[Pixel coordinate grounding data]
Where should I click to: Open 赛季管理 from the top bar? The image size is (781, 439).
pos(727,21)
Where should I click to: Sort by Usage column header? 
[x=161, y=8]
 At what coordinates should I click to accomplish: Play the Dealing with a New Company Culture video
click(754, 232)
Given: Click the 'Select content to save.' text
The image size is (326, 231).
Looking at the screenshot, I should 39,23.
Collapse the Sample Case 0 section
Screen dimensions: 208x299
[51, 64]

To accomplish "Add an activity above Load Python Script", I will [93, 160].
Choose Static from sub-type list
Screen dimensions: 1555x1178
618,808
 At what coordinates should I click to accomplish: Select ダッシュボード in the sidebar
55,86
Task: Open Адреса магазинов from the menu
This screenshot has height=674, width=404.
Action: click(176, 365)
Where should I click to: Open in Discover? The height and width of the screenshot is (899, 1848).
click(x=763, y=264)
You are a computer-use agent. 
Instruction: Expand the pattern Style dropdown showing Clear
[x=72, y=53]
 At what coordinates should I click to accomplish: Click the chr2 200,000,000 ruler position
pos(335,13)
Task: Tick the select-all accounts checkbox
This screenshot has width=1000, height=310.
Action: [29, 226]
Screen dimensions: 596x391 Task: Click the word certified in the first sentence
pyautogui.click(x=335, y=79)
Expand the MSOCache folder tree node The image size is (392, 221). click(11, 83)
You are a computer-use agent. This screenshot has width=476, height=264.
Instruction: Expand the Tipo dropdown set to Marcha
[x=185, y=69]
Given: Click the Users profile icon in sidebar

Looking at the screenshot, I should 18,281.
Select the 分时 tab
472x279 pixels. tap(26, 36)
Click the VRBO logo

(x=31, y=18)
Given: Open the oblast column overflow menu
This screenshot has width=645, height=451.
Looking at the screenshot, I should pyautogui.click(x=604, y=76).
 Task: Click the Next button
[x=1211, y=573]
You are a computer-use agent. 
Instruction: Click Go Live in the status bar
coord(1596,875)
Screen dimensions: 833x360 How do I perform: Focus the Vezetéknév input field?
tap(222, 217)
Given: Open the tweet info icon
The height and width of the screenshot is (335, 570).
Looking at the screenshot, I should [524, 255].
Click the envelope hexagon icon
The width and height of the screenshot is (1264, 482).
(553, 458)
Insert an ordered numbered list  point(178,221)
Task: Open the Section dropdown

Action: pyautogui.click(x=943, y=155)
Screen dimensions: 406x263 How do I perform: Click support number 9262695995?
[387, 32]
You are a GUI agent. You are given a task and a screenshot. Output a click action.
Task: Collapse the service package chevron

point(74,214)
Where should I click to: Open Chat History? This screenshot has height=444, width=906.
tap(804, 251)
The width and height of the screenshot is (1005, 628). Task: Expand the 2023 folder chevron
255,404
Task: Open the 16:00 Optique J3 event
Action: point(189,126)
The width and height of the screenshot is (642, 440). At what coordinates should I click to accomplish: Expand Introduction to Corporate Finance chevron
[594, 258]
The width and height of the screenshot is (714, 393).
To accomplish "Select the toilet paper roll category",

**ASSIGNED TASK:** Transcribe all the entries exactly, as they stand.

**THE COMPLETED TASK:**
Where should I click to: Open 赛季管理 from the top bar? The image size is (781, 439).
pos(727,21)
Where should I click to: Sort by Usage column header? 
[x=161, y=8]
 At what coordinates should I click to accomplish: Play the Dealing with a New Company Culture video
click(754, 232)
Given: Click the 'Select content to save.' text
The image size is (326, 231).
Looking at the screenshot, I should 39,23.
Collapse the Sample Case 0 section
Screen dimensions: 208x299
[51, 64]

To accomplish "Add an activity above Load Python Script", I will [93, 160].
Choose Static from sub-type list
Screen dimensions: 1555x1178
618,808
 At what coordinates should I click to accomplish: Select ダッシュボード in the sidebar
55,86
Task: Open Адреса магазинов from the menu
This screenshot has height=674, width=404.
Action: click(176, 365)
Where should I click to: Open in Discover? The height and width of the screenshot is (899, 1848).
click(x=763, y=264)
You are a computer-use agent. 
Instruction: Expand the pattern Style dropdown showing Clear
[x=72, y=53]
 At what coordinates should I click to accomplish: Click the chr2 200,000,000 ruler position
pos(335,13)
Task: Tick the select-all accounts checkbox
This screenshot has width=1000, height=310.
Action: [29, 226]
Screen dimensions: 596x391 Task: Click the word certified in the first sentence
pyautogui.click(x=335, y=79)
Expand the MSOCache folder tree node The image size is (392, 221). click(11, 83)
You are a computer-use agent. This screenshot has width=476, height=264.
Instruction: Expand the Tipo dropdown set to Marcha
[x=185, y=69]
Given: Click the Users profile icon in sidebar

Looking at the screenshot, I should 18,281.
Select the 分时 tab
472x279 pixels. tap(26, 36)
Click the VRBO logo

(x=31, y=18)
Given: Open the oblast column overflow menu
This screenshot has width=645, height=451.
Looking at the screenshot, I should pyautogui.click(x=604, y=76).
 Task: Click the Next button
[x=1211, y=573]
You are a computer-use agent. 
Instruction: Click Go Live in the status bar
coord(1596,875)
Screen dimensions: 833x360 How do I perform: Focus the Vezetéknév input field?
tap(222, 217)
Given: Open the tweet info icon
The height and width of the screenshot is (335, 570).
Looking at the screenshot, I should [524, 255].
Click the envelope hexagon icon
The width and height of the screenshot is (1264, 482).
(553, 458)
Insert an ordered numbered list  point(178,221)
Task: Open the Section dropdown

Action: pyautogui.click(x=943, y=155)
Screen dimensions: 406x263 How do I perform: Click support number 9262695995?
[387, 32]
You are a GUI agent. You are given a task and a screenshot. Output a click action.
Task: Collapse the service package chevron

point(74,214)
Where should I click to: Open Chat History? This screenshot has height=444, width=906.
tap(804, 251)
The width and height of the screenshot is (1005, 628). Task: Expand the 2023 folder chevron
255,404
Task: Open the 16:00 Optique J3 event
Action: point(189,126)
The width and height of the screenshot is (642, 440). At what coordinates should I click to accomplish: Expand Introduction to Corporate Finance chevron
[594, 258]
The width and height of the screenshot is (714, 393).
To accomplish "Select the toilet paper roll category",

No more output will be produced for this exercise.